Two groups of mongrel dogs (16–22 kg) were studied; adults (2–5 yr, adult dogs, n = 23) and old (>8 yr, aged dogs, n = 21). As in companion studies, ages were estimated during physical examination. These aged dogs, while all in normal sinus rhythm, had increased P-wave duration as reported previously (1, 2). Ages of dogs were estimated by a veterinarian based on standard measures of age, including dentition, eyes, coat, and musculoskeletal descriptors (1, 2).
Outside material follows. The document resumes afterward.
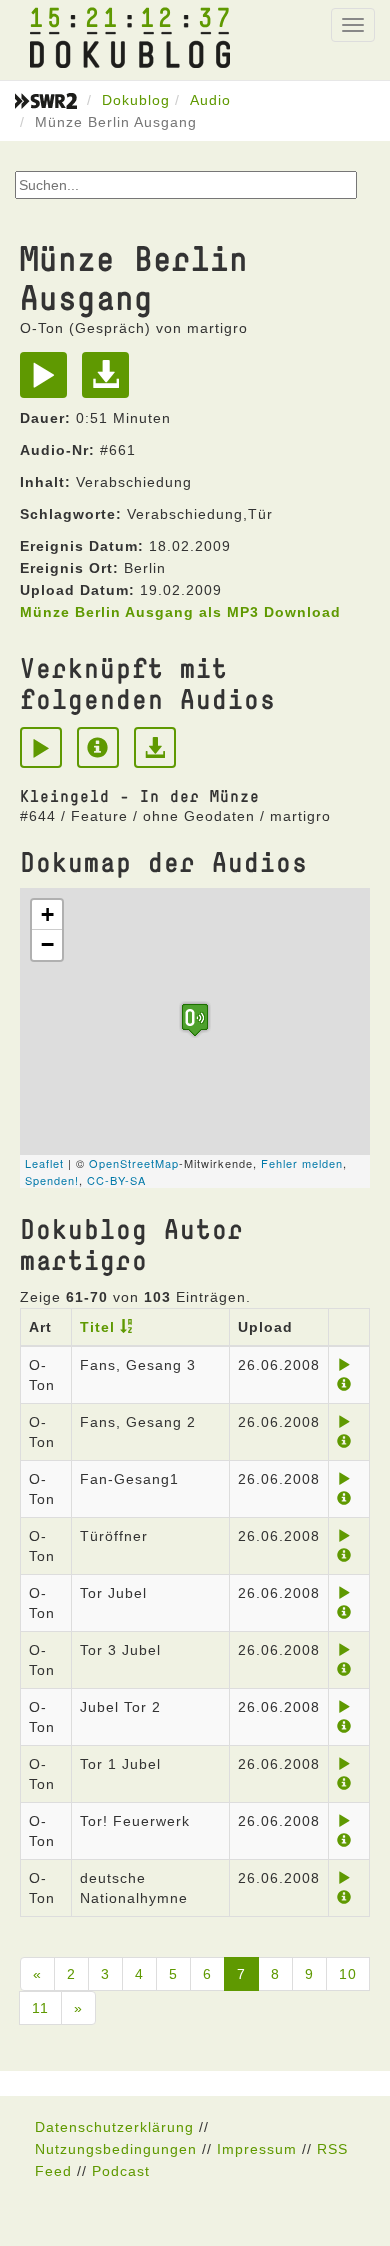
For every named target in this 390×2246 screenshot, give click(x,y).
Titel (97, 1327)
Myocyte preparation. Single calcium-tolerant atrial cells were dispersed by using a modification of our previously described method (12). Briefly, the tissue was rinsed twice in a Ca²⁺-free solution containing (in mM) 115 NaCl, 5 KCl, 35 sucrose, 10 dextrose, 10 HEPES, and 4 taurine (pH 6.95) and triturated in 20 ml of enzyme-containing solution (collagenase-II, 0.13 mg/ml at 36–37°C, Worthington Biochemical) for 30 min. Afterward, this solution was then decanted and discarded. The second trituration was discarded after 30 min. The next six to seven triturations were each done for 15 min. Each time, the solution was centrifuged at 500 rpm for 3 min to collect the supernatant and dispersed cells. Resuspension solution was changed every 30 min for solutions containing increasing concentrations of Ca²⁺ (0 to 0.5 mM). The living atrial cell yield was 30–40%. Only rod-shaped cells with staircase ends, clear cross striations, and surface membranes free from blebs were studied.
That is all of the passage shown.